そうか。このひと、家族に意外と激アマ路線なのかも。
たとえ義理でも、妹だから、とにかく可愛いってモードにはいったとか。
とはいえ、相変わらず、リチャードの表情筋は仕事していない。別に棒読みってわけじゃないから、顔に感情が出せないタイプなんだろう。
「明日から、先生をつけよう。ダンスに、所作、言葉遣い。ドレス代も俺が出すから、お前に一番似合うものを作るといい」
「へ?」
待って。そこまでしないといけないの? 現在の私、そこまでダメダメってこと? 一応、子爵の娘として恥ずかしくないようには、教育を受けてきたつもりなんだけれど。
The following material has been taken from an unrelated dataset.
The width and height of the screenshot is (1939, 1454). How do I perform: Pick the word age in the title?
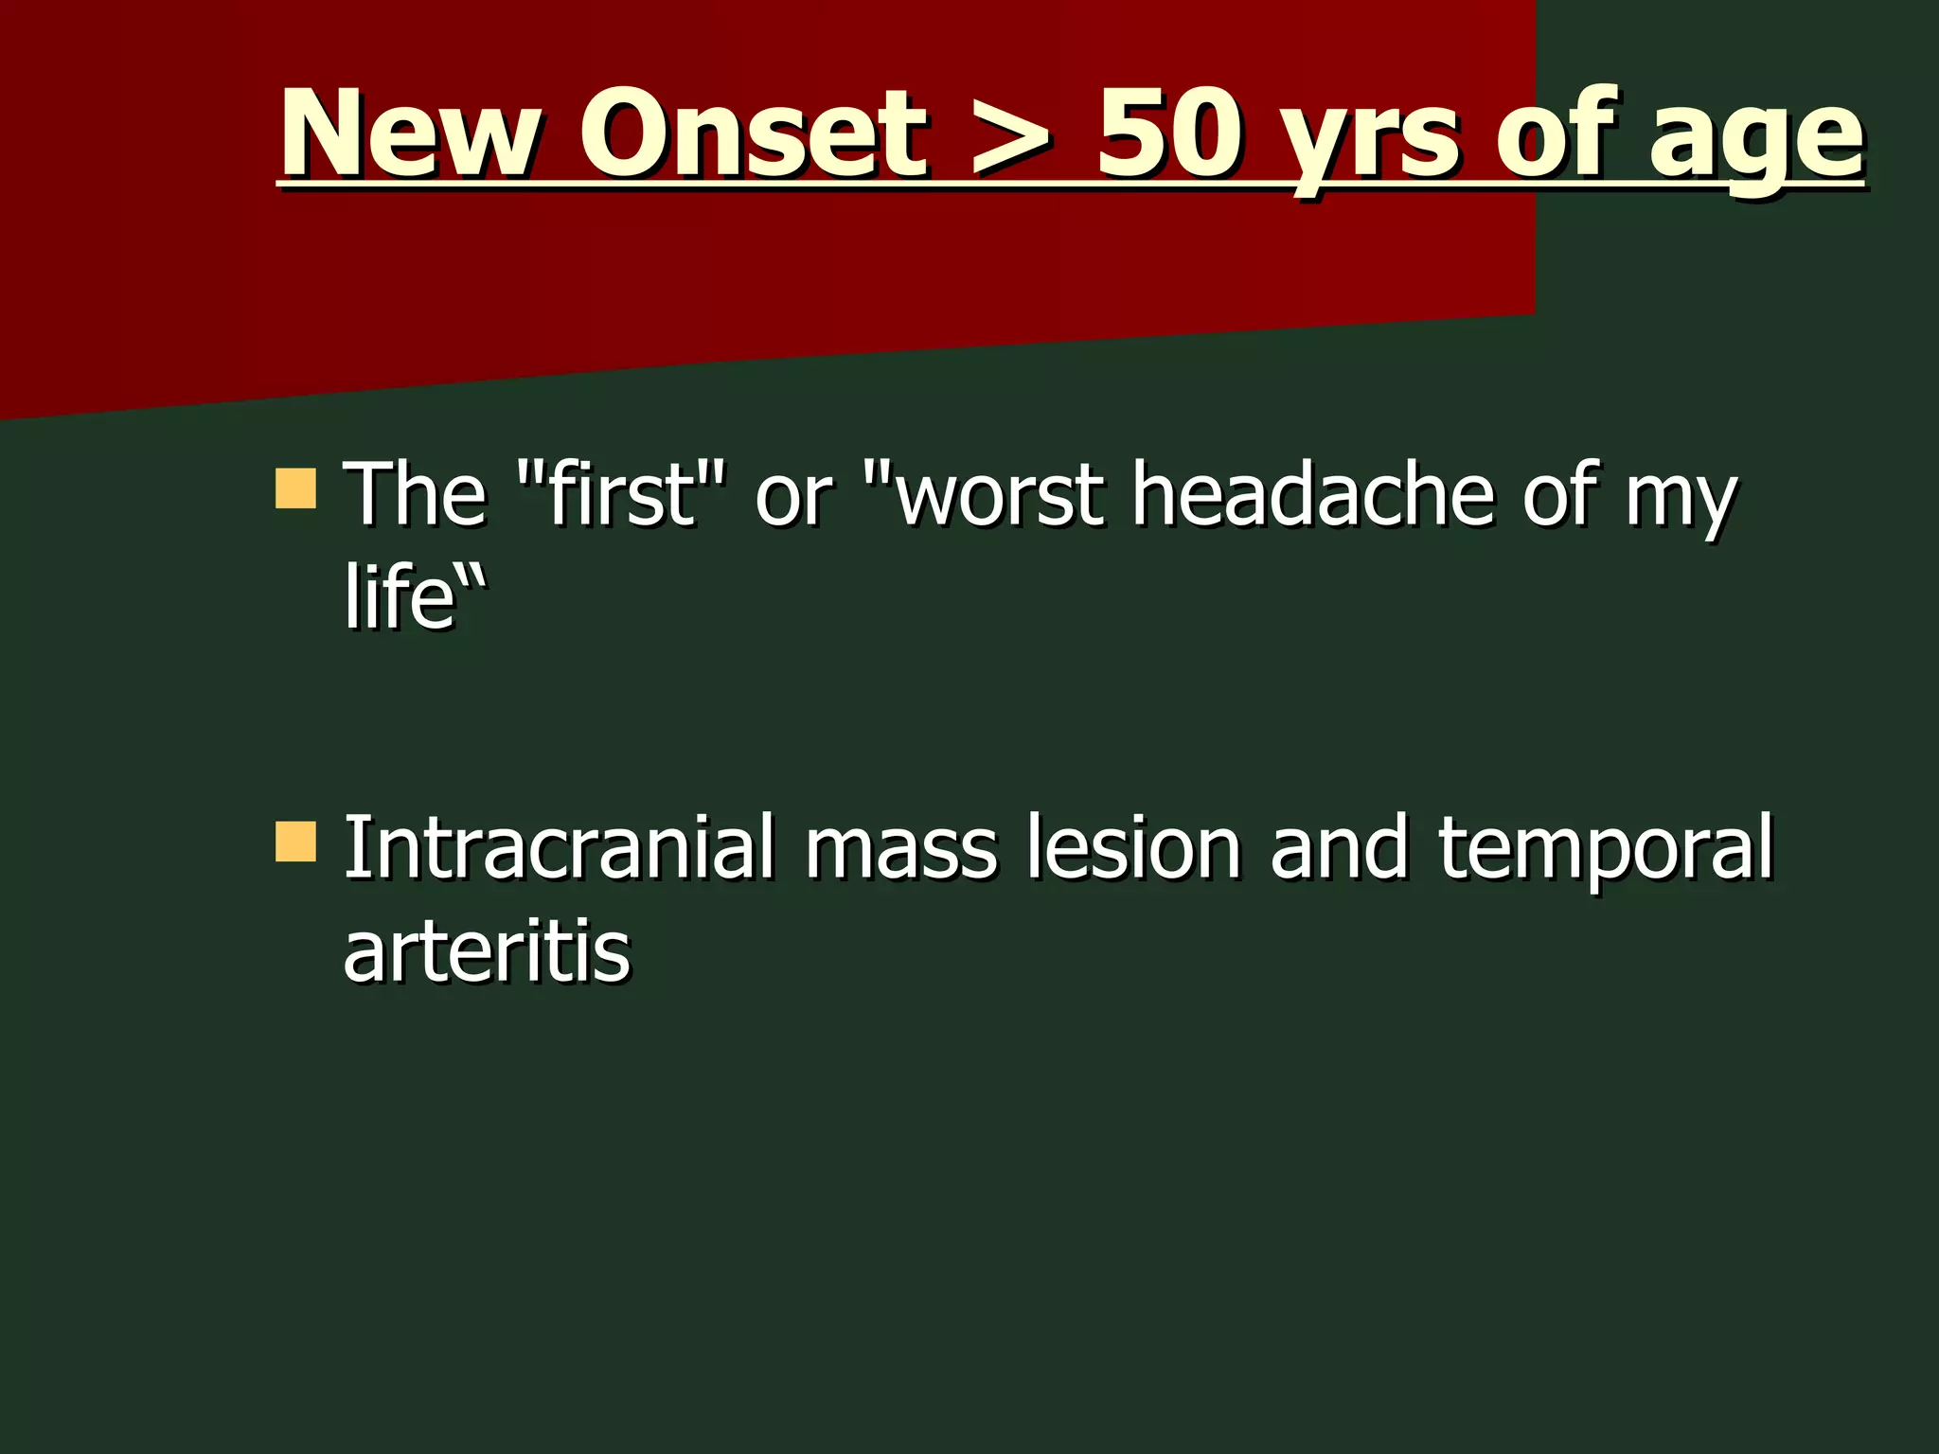tap(1756, 142)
「あの……ひょっとして、お義兄さま。私が王太子さまに見初められて欲しいとか、思ってます?」
血はつながってないけれど、政治的な駒にすることはできなくもない。
私が王太子に嫁げば、当然、義兄であるリチャードは政治的に重要なポストに就ける可能性が高くなる。
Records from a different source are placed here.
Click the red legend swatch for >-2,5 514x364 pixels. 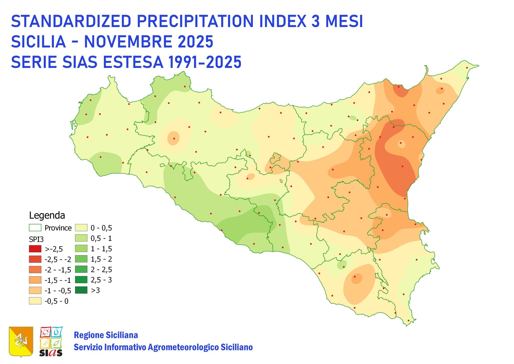click(35, 249)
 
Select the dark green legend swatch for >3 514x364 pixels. click(81, 290)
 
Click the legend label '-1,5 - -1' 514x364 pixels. click(57, 280)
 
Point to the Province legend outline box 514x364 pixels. click(35, 228)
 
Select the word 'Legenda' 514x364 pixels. click(47, 215)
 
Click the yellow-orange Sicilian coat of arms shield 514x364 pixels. click(21, 341)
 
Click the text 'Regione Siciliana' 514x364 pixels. click(106, 335)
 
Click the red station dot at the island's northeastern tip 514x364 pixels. click(467, 68)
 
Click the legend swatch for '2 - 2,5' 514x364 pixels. click(81, 269)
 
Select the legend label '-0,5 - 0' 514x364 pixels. click(56, 301)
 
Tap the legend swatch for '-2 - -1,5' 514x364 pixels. click(35, 270)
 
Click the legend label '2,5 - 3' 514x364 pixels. click(101, 280)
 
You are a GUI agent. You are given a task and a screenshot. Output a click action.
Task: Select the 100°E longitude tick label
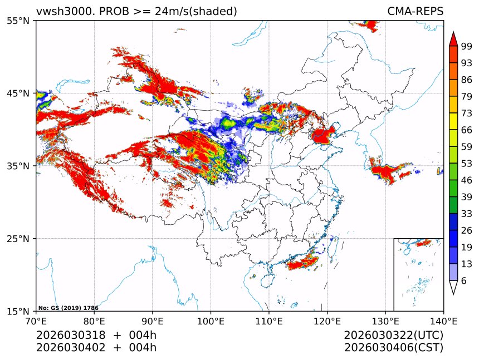coord(211,321)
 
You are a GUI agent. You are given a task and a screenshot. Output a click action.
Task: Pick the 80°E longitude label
coord(94,321)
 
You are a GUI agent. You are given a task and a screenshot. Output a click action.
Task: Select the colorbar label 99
coord(467,46)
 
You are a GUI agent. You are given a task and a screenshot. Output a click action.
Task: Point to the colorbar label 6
coord(464,281)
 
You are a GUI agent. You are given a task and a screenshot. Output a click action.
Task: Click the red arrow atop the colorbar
coord(453,38)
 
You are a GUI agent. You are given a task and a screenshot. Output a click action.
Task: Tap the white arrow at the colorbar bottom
coord(453,287)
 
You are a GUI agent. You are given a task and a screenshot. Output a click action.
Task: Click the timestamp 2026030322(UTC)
coord(393,336)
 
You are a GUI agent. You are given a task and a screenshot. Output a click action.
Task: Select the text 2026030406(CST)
coord(393,348)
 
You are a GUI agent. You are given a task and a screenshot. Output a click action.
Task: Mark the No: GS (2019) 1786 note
coord(68,308)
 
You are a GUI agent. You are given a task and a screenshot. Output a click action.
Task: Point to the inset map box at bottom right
coord(418,274)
「そんなことは、全く思ってはおらん。殿下は、政治家としては優れてはいるとは思うが、失礼ながら男としては信用してない。そもそも、婚約者候補は何人もいるにもかかわらず、結局きめかねているというのは、優柔不断にもほどがある」
ふん、とリチャードは鼻を鳴らす。
「婚約者候補がたくさんいらっしゃるのに、夜会で嫁捜しをするんですか?」
「まあ、殿下としても、今の候補者は全てに派閥があって、政治的にやりにくいと感じているんだろうがね」
「はあ」
とりあえず、王太子殿下は、女好きか引っ込み思案のどっちかなのかな。リチャードの様子から見ると、ひょっとしたら女好きなのかもしれない。
「殿下に見初められる必要はないが、それくらいの気概で行くといい。そうすれば、良い相手がみつかるだろう」
リチャードは口の端を上げる。
どうやら、微笑んだようだった。